Opens: August 29
Genre: Realist crime drama
Duration: 102 minutes

Italian director Matteo Garrone burst onto the international scene a decade ago with Gomorrah, a powerful series of stories based on true-life incidents involving the Neapolitan mafia’s vice-like grip over the region’s everyday life. His latest film boils down that approach to a tale of a single character who’s part of a close-knit community in a seedy Italian beachside suburb. From the jolting first shot to the desperately sad final one, the film is a knockout that left me at the climax feeling floored, almost breathless.

Dogman

Marcello (Marcello Fonte) is a middle-aged man with two loves in his poverty-stricken life: a young daughter from a former relationship, and the dogs that come through his grungy grooming salon. He treats both with tenderness and devotion, giving the aggressive animals as much care as the untroubled ones.

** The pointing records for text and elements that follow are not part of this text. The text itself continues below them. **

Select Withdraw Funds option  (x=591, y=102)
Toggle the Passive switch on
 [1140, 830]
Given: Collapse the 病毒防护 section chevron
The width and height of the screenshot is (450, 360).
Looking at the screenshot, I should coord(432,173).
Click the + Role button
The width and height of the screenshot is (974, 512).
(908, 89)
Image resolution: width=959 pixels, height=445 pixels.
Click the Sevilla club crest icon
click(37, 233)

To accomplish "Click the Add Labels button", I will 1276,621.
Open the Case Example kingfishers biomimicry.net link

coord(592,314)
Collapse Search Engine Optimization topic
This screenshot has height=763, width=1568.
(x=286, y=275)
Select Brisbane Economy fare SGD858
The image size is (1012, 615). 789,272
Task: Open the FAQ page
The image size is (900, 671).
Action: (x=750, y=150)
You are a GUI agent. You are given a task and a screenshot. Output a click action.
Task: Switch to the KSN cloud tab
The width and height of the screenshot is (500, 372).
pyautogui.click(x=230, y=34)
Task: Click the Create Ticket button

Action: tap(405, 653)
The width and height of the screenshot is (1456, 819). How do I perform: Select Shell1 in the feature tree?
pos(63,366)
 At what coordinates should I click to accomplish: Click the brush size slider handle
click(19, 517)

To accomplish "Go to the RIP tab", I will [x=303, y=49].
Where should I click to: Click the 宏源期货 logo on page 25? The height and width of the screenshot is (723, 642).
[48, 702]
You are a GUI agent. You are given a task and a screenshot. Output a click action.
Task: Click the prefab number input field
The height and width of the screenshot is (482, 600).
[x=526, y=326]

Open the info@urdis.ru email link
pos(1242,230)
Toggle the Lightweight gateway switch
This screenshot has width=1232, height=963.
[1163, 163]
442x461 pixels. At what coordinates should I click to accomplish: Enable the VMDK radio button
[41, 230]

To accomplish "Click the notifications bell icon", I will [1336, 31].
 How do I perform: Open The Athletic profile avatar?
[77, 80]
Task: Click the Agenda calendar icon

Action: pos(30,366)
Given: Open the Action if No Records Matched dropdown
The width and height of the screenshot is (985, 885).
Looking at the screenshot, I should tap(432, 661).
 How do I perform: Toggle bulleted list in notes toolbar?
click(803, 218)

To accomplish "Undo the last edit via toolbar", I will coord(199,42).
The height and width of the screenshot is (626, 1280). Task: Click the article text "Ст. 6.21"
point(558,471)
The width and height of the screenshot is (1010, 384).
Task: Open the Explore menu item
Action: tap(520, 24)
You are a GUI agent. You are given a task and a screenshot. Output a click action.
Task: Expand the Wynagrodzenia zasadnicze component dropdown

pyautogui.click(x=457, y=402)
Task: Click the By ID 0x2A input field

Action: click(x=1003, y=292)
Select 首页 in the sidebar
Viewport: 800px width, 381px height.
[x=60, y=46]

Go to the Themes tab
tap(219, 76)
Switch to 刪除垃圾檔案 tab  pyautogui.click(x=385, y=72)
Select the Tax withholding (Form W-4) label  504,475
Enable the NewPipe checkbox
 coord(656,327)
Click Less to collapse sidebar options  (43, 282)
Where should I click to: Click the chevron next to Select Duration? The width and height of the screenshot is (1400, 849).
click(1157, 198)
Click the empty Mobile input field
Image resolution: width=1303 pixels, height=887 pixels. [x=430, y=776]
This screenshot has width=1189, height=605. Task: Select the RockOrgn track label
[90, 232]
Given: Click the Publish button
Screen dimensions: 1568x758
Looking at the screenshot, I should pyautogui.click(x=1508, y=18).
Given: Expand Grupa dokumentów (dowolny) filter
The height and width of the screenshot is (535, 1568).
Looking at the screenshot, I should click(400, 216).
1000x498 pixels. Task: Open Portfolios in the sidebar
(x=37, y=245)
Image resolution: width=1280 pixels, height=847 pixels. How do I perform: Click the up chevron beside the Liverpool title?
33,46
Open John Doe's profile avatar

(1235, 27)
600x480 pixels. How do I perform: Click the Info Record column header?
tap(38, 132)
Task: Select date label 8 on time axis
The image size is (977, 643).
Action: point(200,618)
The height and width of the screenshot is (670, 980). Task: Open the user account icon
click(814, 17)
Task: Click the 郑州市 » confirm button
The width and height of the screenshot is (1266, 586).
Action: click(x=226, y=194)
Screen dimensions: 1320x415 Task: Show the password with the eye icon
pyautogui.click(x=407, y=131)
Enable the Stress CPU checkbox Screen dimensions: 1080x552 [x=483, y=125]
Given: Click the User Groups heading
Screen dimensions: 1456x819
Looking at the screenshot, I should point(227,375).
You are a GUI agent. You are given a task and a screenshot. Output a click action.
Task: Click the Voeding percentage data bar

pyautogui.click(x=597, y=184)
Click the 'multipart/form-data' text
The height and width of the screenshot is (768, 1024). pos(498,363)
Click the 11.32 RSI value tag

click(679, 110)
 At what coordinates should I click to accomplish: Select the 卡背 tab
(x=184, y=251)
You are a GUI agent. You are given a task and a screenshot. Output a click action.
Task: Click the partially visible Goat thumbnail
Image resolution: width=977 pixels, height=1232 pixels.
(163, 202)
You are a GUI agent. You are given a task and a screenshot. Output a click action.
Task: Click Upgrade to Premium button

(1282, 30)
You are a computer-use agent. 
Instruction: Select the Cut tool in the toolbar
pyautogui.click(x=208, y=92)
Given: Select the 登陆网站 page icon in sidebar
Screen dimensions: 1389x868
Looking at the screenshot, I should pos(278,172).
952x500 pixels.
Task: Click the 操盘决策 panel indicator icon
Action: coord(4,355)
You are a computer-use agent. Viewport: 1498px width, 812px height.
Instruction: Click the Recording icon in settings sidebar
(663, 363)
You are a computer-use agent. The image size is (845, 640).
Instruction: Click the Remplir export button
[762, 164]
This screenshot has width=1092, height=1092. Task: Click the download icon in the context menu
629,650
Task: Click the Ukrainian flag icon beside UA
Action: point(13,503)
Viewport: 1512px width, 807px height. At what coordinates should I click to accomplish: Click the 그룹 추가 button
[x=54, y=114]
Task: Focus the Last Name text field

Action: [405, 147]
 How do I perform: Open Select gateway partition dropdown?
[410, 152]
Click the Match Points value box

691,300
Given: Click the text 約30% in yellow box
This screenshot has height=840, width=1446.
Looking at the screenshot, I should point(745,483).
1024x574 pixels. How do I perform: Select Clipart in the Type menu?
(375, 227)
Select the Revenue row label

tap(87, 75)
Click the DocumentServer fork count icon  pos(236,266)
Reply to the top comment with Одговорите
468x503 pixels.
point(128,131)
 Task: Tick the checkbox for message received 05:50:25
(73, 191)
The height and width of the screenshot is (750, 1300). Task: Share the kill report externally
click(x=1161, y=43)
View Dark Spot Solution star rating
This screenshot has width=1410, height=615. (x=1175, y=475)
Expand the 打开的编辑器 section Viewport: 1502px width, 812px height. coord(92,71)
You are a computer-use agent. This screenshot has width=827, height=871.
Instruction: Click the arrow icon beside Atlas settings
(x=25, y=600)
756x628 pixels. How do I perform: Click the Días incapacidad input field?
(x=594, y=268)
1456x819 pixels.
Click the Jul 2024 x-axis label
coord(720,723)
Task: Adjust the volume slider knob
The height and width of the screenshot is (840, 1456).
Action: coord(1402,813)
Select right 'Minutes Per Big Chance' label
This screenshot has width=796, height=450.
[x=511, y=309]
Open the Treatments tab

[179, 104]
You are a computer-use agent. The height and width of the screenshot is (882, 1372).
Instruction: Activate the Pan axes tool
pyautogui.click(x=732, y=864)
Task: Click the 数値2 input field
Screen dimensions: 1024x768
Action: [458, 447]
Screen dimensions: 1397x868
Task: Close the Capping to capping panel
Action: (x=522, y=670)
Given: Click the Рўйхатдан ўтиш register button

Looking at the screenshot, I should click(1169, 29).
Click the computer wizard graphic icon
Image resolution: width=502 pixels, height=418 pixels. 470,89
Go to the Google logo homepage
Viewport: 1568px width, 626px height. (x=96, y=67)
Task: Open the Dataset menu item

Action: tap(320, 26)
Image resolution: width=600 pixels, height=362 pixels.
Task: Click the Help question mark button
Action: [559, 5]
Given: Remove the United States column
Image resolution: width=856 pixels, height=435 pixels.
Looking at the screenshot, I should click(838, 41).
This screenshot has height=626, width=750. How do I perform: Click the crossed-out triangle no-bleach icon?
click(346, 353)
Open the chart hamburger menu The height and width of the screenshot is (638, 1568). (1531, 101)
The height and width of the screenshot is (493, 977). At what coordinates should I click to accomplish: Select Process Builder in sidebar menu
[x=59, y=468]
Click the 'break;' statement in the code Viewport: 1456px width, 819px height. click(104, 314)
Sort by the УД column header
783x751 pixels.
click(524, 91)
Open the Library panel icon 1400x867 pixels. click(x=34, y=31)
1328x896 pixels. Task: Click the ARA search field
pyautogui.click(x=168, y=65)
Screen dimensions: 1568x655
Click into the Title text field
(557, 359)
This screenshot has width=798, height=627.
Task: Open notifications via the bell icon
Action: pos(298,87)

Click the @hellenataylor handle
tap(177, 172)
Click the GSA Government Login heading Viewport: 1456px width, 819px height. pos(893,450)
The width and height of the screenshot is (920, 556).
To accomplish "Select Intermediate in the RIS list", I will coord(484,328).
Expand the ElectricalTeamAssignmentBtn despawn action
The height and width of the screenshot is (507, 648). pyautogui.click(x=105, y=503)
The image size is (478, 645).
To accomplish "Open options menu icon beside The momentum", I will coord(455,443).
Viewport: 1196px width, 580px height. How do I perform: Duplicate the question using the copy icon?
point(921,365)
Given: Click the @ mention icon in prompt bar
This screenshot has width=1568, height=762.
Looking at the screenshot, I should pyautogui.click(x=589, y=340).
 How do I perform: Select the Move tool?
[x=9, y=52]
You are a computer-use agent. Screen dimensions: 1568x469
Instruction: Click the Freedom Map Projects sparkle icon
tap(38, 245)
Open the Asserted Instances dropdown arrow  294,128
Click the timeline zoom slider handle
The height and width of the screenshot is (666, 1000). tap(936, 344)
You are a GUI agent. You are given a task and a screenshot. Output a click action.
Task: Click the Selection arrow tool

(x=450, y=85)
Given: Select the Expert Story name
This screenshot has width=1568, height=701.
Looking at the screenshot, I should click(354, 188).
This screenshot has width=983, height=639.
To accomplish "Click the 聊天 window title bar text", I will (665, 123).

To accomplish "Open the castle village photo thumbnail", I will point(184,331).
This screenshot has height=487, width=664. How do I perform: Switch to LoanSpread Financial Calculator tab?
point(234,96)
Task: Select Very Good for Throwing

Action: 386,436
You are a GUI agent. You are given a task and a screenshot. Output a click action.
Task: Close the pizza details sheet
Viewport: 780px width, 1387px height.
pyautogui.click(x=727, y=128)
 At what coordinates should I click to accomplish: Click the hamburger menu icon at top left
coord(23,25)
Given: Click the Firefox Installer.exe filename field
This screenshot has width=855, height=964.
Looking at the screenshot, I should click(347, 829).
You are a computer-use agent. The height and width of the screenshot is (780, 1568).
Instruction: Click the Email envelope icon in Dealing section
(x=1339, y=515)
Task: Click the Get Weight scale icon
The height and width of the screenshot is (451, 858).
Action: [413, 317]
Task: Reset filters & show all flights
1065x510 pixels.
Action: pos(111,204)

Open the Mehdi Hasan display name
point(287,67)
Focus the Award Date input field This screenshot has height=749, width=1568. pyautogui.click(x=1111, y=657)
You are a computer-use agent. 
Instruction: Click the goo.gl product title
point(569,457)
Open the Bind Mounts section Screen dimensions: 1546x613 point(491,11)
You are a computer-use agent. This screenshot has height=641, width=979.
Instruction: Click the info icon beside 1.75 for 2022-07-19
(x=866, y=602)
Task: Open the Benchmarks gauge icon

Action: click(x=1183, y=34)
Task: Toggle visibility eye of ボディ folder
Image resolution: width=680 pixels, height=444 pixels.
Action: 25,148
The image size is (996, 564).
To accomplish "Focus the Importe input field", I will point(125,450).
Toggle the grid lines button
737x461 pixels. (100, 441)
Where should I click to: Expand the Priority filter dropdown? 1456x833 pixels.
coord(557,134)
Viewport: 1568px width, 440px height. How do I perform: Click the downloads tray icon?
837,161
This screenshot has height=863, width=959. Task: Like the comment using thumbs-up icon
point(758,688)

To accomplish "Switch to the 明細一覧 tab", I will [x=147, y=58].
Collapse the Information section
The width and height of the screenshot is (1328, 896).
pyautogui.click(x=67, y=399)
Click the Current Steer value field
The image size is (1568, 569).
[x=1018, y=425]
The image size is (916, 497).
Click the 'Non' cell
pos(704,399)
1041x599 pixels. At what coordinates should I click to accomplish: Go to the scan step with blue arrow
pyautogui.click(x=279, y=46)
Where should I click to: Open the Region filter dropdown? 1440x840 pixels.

A good, albeit somewhat naïve, man, his one moral flaw is a small-time sideline in cocaine deals. This latter activity unfortunately puts him in the orbit of a very dangerous person, local thug Simone (Edoardo Pesce). I’ll leave readers to discover how this plays out. Suffice to say Marcello will find himself fighting to escape an environment of limited or non-existent options.

Garrone doesn’t put a foot wrong. There isn’t a single scene that feels flabby or doesn’t follow a strict internal logic of narrative and character. The film is tough and grimy, certainly, and at times maybe a little too confronting for some, but its moments of violence are not exploitative and its huge heart powers it through the dark moments without sentimentality. I don’t think it’s an exaggeration to say the film can stand tall next to Italian neo-realist classics such as Ossessione and Umberto D.

With his hugely expressive eyes, Fonte (an amateur actor in a community centre drama that Garrone met by chance) is a major reason Dogman works so devastatingly well. Little wonder he took the Cannes best actor trophy for the role. It’s hard to imagine anybody else in the role.